AIM OF THE TASK: The required output is the exact run of lines below that opens at the line with "Screen dimensions: 700x1244" and closes at the line with "Tap the Cheapest badge info icon".

INPUT RECORDS:

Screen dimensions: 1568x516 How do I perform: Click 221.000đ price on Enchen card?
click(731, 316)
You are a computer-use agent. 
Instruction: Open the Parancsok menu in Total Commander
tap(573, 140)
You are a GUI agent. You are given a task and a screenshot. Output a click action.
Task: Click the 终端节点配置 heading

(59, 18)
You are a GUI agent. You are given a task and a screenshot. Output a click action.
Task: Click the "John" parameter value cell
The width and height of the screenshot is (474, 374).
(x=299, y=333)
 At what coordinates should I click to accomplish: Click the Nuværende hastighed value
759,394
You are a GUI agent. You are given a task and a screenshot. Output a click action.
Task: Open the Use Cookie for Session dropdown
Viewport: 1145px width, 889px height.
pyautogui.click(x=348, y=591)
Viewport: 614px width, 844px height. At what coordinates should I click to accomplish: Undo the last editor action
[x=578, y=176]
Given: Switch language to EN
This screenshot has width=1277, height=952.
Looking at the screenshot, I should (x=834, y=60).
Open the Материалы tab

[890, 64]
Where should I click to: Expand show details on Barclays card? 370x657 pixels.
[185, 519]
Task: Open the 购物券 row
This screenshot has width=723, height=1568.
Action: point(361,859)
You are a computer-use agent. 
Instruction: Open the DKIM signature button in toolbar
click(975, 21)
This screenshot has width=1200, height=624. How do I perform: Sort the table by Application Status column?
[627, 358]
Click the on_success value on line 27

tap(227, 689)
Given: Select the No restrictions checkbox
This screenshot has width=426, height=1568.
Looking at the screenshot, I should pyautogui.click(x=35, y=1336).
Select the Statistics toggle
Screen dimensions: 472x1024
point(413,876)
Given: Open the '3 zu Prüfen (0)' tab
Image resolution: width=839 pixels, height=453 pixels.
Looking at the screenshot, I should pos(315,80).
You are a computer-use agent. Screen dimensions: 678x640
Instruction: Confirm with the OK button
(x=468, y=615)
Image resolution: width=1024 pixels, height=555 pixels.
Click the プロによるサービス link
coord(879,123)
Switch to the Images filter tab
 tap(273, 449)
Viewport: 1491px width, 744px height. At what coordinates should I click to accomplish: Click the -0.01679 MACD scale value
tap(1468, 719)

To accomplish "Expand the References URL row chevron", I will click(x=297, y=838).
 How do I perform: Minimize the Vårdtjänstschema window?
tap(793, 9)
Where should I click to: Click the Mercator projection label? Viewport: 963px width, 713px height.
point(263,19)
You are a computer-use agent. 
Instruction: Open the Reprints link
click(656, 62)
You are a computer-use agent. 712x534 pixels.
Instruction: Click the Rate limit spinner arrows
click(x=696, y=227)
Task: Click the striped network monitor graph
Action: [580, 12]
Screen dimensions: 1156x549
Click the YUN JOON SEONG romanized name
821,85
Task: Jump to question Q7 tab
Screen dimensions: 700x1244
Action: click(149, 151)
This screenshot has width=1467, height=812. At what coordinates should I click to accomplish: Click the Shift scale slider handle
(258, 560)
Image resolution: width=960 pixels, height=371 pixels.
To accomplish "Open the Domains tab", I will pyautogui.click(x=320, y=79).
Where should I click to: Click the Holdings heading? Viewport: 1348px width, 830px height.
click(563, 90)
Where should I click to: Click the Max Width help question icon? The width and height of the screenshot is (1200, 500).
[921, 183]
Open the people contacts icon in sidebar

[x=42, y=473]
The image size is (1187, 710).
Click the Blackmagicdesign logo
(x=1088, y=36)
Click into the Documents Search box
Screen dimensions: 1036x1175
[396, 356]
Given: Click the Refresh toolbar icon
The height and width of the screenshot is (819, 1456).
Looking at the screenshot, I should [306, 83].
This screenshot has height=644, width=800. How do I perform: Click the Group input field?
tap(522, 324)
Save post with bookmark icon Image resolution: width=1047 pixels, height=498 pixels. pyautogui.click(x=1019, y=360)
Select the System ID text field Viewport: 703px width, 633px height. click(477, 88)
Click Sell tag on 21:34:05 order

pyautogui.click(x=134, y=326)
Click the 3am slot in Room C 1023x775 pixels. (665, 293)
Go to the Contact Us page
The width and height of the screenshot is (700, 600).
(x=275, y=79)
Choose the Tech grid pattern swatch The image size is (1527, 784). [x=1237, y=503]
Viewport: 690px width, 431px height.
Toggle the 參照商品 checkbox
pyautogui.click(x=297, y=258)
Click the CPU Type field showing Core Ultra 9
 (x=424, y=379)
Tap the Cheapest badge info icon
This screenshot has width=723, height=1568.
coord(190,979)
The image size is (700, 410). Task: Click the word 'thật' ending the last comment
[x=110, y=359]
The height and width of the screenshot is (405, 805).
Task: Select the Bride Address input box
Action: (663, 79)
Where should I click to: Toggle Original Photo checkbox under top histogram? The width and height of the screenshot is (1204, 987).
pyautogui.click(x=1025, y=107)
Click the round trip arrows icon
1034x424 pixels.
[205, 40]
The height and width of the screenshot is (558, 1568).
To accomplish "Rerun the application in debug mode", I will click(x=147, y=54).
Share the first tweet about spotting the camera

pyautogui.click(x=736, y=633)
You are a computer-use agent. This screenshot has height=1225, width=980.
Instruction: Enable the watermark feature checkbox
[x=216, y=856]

EXPECTED ANSWER:
Screen dimensions: 700x1244
Action: click(149, 151)
This screenshot has width=1467, height=812. At what coordinates should I click to accomplish: Click the Shift scale slider handle
(258, 560)
Image resolution: width=960 pixels, height=371 pixels.
To accomplish "Open the Domains tab", I will pyautogui.click(x=320, y=79).
Where should I click to: Click the Holdings heading? Viewport: 1348px width, 830px height.
click(563, 90)
Where should I click to: Click the Max Width help question icon? The width and height of the screenshot is (1200, 500).
[921, 183]
Open the people contacts icon in sidebar

[x=42, y=473]
The image size is (1187, 710).
Click the Blackmagicdesign logo
(x=1088, y=36)
Click into the Documents Search box
Screen dimensions: 1036x1175
[396, 356]
Given: Click the Refresh toolbar icon
The height and width of the screenshot is (819, 1456).
Looking at the screenshot, I should [306, 83].
This screenshot has height=644, width=800. How do I perform: Click the Group input field?
tap(522, 324)
Save post with bookmark icon Image resolution: width=1047 pixels, height=498 pixels. pyautogui.click(x=1019, y=360)
Select the System ID text field Viewport: 703px width, 633px height. click(477, 88)
Click Sell tag on 21:34:05 order

pyautogui.click(x=134, y=326)
Click the 3am slot in Room C 1023x775 pixels. (665, 293)
Go to the Contact Us page
The width and height of the screenshot is (700, 600).
(x=275, y=79)
Choose the Tech grid pattern swatch The image size is (1527, 784). [x=1237, y=503]
Viewport: 690px width, 431px height.
Toggle the 參照商品 checkbox
pyautogui.click(x=297, y=258)
Click the CPU Type field showing Core Ultra 9
 (x=424, y=379)
Tap the Cheapest badge info icon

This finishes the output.